Weekly post from ArtList, the online marketplace for private sales.
1. Egypt Announces Plans for an Underwater Museum
Egypt has released plans for a $150 million underwater museum of antiquities in Alexandria. The project was first announced in 2008 but was revisited in 2013, after being interrupted by revolution in 2010 and 2011.


The museum is meant to highlight the wealth of ancient treasures — such as Cleopatra’s Royal Court and the Lighthouse of Alexandria (one of the Seven Wonders of the World) — that still lie underwater in the Bay of Alexandria. Chairman of the Central Administration of Lower Egypt Antiquities, Youssef Khalifa, remarked that: “The museum will reshape the Arab region, as it will be the first of its kind in the world. Undoubtedly it will revive tourism and boost the Egyptian economy after a long recession.” However some think that the proposed museum, designed by French architect Jacques Rougerie, will be largely underwhelming due to heavy pollution in the Bay. Yet, after recent crackdowns on Egyptian artists by the government, the art communities of Egypt may have more to worry about than dirty water.
2. Ai Weiwei Establishes Lesbos Studio in Midst of Refugee Crisis
After visiting a refugee camp in Lesbos, Greece, Chinese artist Ai Weiwei announced that he has set up a studio on the Greek island, a major entry point for many migrants and refugees entering Europe.


Weiwei hopes to use the strategic location of his new studio to create art that will draw attention to the plight of migrants seeking asylum and a new life in Europe. He elaborated that his already existing studios in Beijing and Berlin would be involved in the art created at his new Greeks location, which would be permanently staffed by six to ten of his students. The move marks a shift in Weiwei’s art which, although consistently political, has previously focused on human rights within China. Weiwei is now making clear that he is preoccupied with the international human condition; “As an artist I have to relate to humanity’s struggles…I never separate these situations from my art,” he explained.
3. Richard Prince Sued for Copyright Infringement
Richard Prince’s “New Portrait” series, in which the artist prints Instagram images on large canvases, continues to lose fans. Most recently, Donald Graham, a Los Angeles-based photographer, has filed a copyright infringement suit against Prince, Gagosian Gallery and Larry Gagosian for the use of his photograph in the series.

Graham is not the first artist to seek legal retaliation for Prince’s re-appropriation of images. A past case was decided in Prince’s favor after the court decided that Prince had sufficiently altered the original image by painting over it and that Prince’s market was different enough from the original artist that they did not present direct competition to each other. However, not only did Prince leave Graham’s image largely unaltered but the photographer is also more of a peer to Prince, having exhibited at such institutions as the Metropolitan Museum of Art in New York. Now it’s up to a court to decide if the two are close enough that Prince’s piece threatens Graham’s market.
4. Coachella To Get Its Own Art Biennial (With Some Help From Ed Ruscha)
Ed Ruscha has looked to the desert for artistic inspiration for a long time. And now he is playing a major role in bringing art back to the desert…by way of the Coachella music festival.

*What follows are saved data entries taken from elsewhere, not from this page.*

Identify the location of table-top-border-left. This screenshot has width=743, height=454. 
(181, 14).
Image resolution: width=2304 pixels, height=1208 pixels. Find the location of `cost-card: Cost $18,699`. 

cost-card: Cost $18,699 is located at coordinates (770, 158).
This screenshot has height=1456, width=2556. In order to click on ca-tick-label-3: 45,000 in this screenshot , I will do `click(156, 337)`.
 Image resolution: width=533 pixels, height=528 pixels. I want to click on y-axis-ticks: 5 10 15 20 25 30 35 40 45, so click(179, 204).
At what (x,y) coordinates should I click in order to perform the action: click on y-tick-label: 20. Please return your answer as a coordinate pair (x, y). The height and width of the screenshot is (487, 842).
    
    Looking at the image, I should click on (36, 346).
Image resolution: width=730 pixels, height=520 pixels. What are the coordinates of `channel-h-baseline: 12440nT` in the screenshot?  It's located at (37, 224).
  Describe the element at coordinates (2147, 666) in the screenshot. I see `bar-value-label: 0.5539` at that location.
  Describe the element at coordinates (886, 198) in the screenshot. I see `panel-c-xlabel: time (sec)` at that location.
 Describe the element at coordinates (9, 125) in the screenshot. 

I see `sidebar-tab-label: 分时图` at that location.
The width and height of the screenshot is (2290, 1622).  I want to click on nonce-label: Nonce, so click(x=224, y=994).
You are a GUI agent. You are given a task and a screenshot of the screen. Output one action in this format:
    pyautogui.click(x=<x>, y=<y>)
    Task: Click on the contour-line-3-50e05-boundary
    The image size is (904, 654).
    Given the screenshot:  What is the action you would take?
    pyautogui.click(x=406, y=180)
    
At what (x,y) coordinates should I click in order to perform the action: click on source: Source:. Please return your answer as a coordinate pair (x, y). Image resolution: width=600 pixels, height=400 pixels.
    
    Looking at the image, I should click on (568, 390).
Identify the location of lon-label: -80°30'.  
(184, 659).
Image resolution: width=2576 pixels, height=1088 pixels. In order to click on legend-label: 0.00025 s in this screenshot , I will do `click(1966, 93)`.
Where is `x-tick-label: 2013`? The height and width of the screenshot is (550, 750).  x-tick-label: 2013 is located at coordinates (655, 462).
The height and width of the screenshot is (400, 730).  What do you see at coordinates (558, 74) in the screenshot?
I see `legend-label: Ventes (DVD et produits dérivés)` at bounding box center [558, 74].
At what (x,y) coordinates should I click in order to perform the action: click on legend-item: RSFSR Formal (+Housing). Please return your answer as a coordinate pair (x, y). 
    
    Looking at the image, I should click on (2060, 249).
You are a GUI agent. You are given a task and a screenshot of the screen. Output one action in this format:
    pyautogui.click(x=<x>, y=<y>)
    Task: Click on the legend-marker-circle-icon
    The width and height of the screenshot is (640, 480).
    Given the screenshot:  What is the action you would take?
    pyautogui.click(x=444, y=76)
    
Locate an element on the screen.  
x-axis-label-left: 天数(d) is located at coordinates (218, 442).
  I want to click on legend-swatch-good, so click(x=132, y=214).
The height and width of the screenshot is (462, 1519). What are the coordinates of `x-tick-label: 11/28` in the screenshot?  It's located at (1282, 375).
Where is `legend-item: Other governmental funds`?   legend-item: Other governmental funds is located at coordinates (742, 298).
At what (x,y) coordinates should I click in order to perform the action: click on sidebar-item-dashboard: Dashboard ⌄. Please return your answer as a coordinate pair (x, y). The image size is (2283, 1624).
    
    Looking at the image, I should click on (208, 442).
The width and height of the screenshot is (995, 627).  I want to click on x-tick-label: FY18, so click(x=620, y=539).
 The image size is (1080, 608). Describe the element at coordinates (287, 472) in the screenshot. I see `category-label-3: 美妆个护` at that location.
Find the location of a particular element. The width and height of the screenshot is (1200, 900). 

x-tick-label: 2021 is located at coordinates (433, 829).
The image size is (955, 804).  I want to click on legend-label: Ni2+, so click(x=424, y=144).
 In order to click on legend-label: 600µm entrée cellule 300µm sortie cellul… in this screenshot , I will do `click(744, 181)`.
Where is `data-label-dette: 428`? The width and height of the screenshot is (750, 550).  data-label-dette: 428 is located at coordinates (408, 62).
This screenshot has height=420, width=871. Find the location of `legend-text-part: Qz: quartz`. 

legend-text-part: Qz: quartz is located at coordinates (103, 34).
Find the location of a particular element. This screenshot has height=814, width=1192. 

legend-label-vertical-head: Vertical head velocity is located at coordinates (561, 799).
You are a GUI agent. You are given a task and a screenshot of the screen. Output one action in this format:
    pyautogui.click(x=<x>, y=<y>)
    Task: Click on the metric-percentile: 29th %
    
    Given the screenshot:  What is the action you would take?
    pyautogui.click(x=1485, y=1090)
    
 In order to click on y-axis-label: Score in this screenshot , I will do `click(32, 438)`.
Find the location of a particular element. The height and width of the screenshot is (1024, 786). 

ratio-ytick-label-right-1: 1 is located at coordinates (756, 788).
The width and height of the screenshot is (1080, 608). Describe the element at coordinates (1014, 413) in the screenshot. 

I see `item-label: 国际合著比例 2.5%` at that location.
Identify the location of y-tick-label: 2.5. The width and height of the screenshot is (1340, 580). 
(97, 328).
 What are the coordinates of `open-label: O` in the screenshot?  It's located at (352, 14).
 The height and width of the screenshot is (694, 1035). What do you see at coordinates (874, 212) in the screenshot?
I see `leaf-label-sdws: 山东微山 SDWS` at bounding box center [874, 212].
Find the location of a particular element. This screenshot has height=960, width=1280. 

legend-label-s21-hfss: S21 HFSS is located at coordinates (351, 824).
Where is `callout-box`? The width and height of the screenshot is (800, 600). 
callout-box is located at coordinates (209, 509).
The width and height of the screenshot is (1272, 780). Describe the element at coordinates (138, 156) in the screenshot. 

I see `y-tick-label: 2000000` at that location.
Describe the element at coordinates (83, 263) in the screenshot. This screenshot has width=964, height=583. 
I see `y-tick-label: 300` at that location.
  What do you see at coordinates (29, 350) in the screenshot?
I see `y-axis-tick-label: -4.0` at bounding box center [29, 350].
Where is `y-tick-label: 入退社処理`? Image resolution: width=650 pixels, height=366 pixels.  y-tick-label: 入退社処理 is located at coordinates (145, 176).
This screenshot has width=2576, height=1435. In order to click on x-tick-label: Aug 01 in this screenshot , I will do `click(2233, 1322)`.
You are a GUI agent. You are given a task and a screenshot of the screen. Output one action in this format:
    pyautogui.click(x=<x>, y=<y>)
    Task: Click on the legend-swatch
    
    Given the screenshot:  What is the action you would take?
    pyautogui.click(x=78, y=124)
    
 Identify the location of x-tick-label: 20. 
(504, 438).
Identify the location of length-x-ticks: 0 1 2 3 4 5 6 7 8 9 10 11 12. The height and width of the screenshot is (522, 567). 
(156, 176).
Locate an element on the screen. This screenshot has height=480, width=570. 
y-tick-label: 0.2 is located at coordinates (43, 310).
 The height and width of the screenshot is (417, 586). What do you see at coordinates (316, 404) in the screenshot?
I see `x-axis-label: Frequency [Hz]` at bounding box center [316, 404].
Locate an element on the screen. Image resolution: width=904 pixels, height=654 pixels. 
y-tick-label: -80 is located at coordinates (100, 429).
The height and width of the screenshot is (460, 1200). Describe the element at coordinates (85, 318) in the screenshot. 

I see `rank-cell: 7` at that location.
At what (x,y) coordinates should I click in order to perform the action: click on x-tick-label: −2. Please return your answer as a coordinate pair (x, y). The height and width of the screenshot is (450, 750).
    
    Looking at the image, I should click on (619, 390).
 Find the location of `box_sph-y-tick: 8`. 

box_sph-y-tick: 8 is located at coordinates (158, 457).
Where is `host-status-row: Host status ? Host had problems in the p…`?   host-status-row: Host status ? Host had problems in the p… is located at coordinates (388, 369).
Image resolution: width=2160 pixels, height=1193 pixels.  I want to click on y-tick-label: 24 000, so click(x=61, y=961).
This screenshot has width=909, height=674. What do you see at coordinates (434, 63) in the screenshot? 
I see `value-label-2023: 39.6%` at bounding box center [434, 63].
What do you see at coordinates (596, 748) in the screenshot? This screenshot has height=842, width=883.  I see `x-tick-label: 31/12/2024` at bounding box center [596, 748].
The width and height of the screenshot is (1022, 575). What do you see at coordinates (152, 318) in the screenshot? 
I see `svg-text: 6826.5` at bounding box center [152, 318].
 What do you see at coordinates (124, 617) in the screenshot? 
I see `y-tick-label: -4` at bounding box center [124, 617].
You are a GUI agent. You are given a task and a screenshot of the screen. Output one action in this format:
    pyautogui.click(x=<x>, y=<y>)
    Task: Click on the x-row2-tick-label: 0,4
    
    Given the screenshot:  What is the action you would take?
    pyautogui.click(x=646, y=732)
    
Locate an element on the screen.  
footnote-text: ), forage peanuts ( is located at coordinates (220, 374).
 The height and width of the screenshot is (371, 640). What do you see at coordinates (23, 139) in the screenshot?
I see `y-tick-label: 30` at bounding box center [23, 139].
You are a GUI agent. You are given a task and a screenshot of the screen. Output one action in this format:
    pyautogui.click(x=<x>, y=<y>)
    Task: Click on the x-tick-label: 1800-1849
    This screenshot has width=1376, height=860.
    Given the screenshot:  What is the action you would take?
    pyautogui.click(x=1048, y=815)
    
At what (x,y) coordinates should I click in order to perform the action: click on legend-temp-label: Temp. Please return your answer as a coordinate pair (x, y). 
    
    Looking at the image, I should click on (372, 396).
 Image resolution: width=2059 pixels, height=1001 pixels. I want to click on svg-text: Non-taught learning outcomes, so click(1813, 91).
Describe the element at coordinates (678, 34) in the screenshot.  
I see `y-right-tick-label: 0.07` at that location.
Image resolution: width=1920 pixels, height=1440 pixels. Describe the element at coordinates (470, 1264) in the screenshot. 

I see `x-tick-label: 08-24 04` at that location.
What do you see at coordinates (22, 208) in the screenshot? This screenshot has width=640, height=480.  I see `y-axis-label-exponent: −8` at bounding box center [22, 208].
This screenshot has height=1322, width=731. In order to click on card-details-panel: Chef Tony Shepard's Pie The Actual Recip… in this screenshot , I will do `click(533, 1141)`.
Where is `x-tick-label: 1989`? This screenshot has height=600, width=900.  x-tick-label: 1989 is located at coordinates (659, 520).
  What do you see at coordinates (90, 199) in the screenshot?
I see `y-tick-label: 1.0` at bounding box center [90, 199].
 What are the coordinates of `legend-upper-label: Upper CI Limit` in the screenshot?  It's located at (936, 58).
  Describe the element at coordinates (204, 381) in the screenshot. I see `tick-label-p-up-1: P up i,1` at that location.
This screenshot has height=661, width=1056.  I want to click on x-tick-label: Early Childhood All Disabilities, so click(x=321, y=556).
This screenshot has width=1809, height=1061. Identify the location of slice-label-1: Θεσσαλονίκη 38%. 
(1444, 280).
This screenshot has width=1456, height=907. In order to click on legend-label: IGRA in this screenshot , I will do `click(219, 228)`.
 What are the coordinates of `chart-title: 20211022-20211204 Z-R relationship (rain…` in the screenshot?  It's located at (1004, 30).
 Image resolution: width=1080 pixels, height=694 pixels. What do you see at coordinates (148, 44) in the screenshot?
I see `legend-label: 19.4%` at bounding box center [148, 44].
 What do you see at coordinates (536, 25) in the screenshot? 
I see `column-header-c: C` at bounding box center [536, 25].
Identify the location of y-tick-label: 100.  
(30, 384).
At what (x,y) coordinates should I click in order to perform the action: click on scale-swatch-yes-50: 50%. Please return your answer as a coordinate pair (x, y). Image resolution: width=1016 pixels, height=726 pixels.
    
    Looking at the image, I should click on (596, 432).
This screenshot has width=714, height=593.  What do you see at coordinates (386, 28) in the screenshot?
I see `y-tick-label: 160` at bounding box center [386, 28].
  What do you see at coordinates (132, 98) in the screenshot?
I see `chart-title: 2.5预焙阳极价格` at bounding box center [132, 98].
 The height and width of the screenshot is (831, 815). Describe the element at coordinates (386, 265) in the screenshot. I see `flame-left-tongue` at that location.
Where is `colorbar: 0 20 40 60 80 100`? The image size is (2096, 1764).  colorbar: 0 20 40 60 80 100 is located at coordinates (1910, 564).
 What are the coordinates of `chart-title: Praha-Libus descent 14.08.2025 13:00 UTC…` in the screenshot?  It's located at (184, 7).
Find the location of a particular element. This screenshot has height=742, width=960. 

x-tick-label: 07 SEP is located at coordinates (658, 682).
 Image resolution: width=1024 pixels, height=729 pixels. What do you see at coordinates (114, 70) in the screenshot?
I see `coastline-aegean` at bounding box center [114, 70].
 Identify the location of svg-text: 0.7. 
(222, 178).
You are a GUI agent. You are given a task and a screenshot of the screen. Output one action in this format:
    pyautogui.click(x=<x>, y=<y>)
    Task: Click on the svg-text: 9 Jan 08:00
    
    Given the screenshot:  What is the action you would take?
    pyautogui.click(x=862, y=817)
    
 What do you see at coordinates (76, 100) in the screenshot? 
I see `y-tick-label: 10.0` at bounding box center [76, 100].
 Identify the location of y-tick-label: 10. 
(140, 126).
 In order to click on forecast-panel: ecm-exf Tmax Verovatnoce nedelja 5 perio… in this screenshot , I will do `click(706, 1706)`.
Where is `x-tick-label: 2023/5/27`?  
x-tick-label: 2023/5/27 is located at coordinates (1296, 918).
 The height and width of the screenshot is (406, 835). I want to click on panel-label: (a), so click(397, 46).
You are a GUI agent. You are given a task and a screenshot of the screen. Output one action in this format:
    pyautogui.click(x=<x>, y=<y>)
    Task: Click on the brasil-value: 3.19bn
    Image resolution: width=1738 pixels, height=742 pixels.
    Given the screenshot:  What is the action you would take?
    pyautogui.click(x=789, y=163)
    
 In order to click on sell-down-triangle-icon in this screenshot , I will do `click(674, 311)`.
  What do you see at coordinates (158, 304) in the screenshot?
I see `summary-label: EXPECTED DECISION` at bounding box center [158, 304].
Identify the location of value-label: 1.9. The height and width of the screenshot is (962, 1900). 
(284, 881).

Ruscha is on the board of a nonprofit group working to begin a biennial art exhibition — “Desert X” — in the California desert. The biennial fair would correspond with the timing of Coachella, which in recent years has morphed beyond a music festival with large public artworks to become a cultural phenomena in itself. Writer-curator Neville Wakefield, who has been appointed the event’s artistic director, admitted that it is officially undecided if Desert X will adhere to a strictly biennial schedule but explainedhis interest in a specifically desert festival: “I’m interested in the way that entropy plays into art and this dialogue between creation and destruction, and that’s something you see very clearly in the desert. It’s such an extreme environment — so elemental.”
5. Getty Museum’s Italian Legal Battle Takes a Turn
The long-running litigation between Italian officials and Los Angeles’ Getty Museumover an ancient Greek sculpture took yet another turn this past week. The sculpture in question, the 2,300 year-old “Victorious Youth,” was discovered by Italian fisherman in 1964.

Attributed to Greek sculptor Lysippos, the work has been in the Getty’s collection since 1977. Yet, in 2009, the Italian government contested that the artwork was improperly acquired by the Getty and demanded its return to Italy. The Getty has maintained that the work was acquired legally and that, as it was found in international waters, it does not fall under Italian domain. However, a Italian court has found that the court proceedings thus far violated European Human Rights legislation, as the Getty was denied its constitutional right to a public hearing. The case must now return to its primordial hearings, giving the Getty another chance to keep the bronze sculpture.